I also believe that forcefully pulling the knees back to the arm pits, while it may spread the sit bones, compresses the pubis, making it more difficult for the baby to come under the pubis and uphill towards the vaginal opening. On a side note: if the mother is doing this forceful movement for a very long period of time, she may create a diastasis (separation) of the pubis symphysis which can become painful.

How can a mother birth effectively with an epidural? One of the best options is side-lying. In this position, the mother is on her side while holding her top leg up. This gives the sacrum, rectum and tailbone space and mobility, and creates a nice amount of room for the baby to pass through.
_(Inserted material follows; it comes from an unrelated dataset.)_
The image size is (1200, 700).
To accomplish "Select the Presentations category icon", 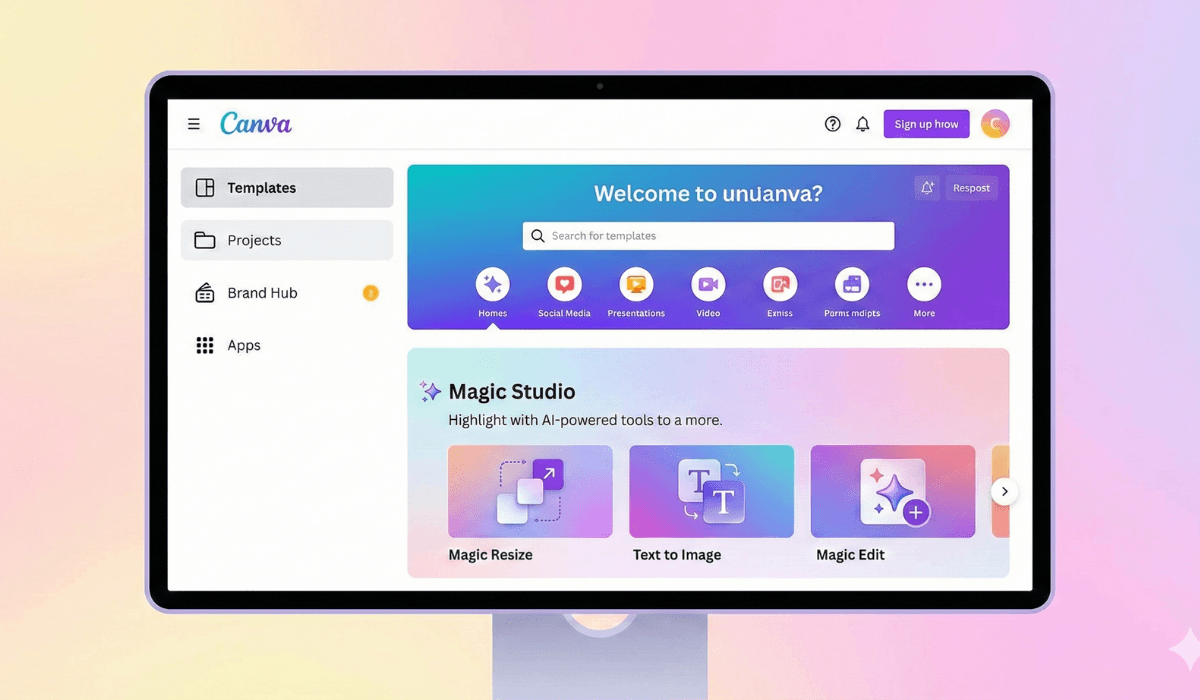I will [636, 285].
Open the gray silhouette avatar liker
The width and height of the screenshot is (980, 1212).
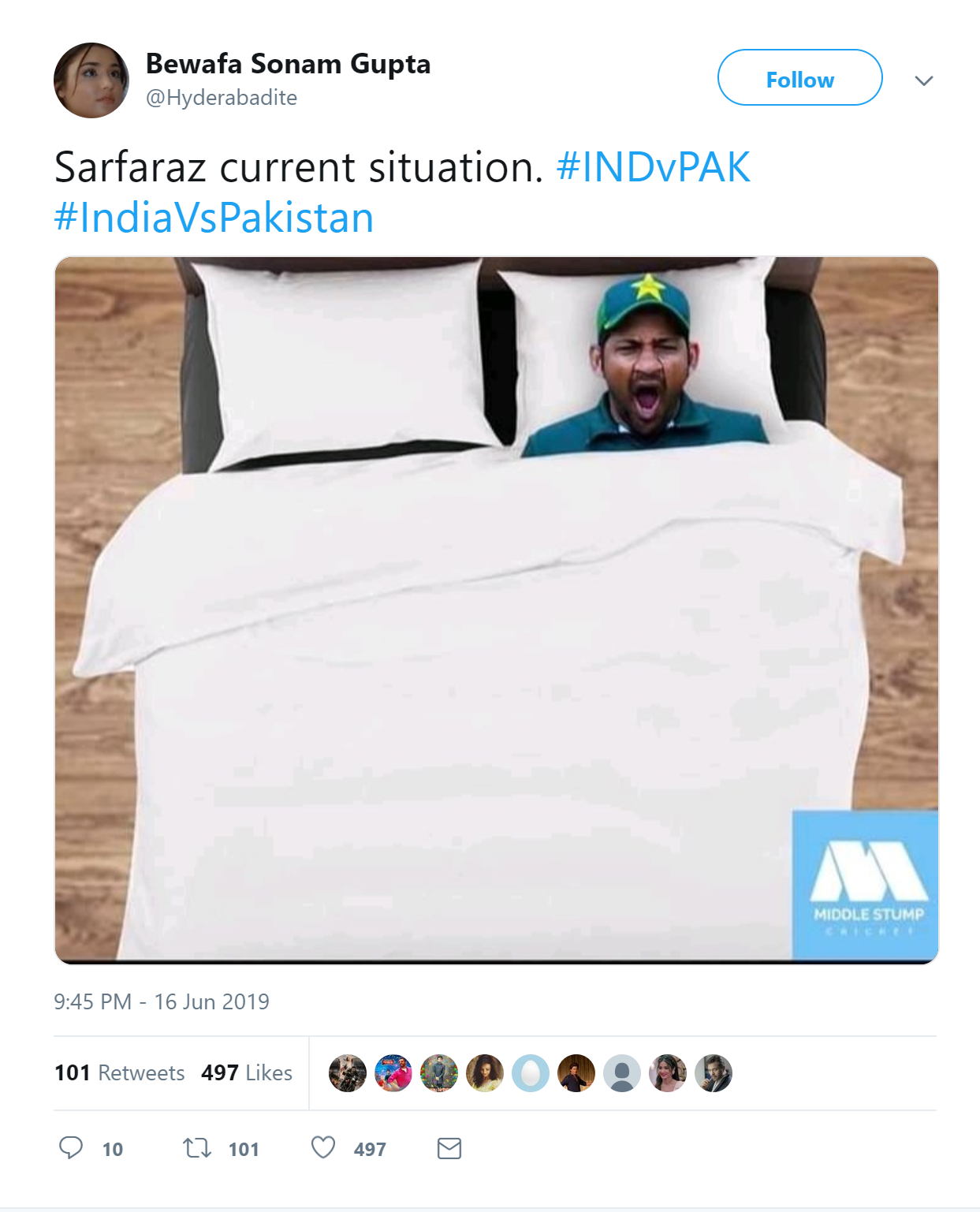point(622,1073)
This position is really ideal if the baby is posterior. If the mother tries to push her posterior baby out on her back, the baby’s occiput can get caught on the mother’s sacrum. Another option is to think of slightly pointing the tailbone up. Many years ago, I heard a nurse give this advice to a mother who had been pushing for nearly 5 hours. We tried EVERYTHING and that really helped! Just last week, I attended a birth and gave that advice to a mother who was on the verge of needing vacuum assistance to birth her baby. The tailbone trick worked. (Let me backtrack and say that the baby was very close to getting under the pubis and this trick just allowed a little bit more space for the tailbone to move out of the way. This maneuver also pushed the top of the sacrum down towards the bed and out of the birth canal.) I don’t think I would advise this from the get-go of pushing, but it certainly helped for those last few pushes.

It is such a fine dance of the mechanics of the female pelvis to birth a baby. Small adjustments can make a huge difference for both you and your baby. The best thing you can do for you and your baby is to know your options and be educated about your choices. No matter whether you are medicated or un-medicated, there are ways to birth your baby in a healthy, supportive manner.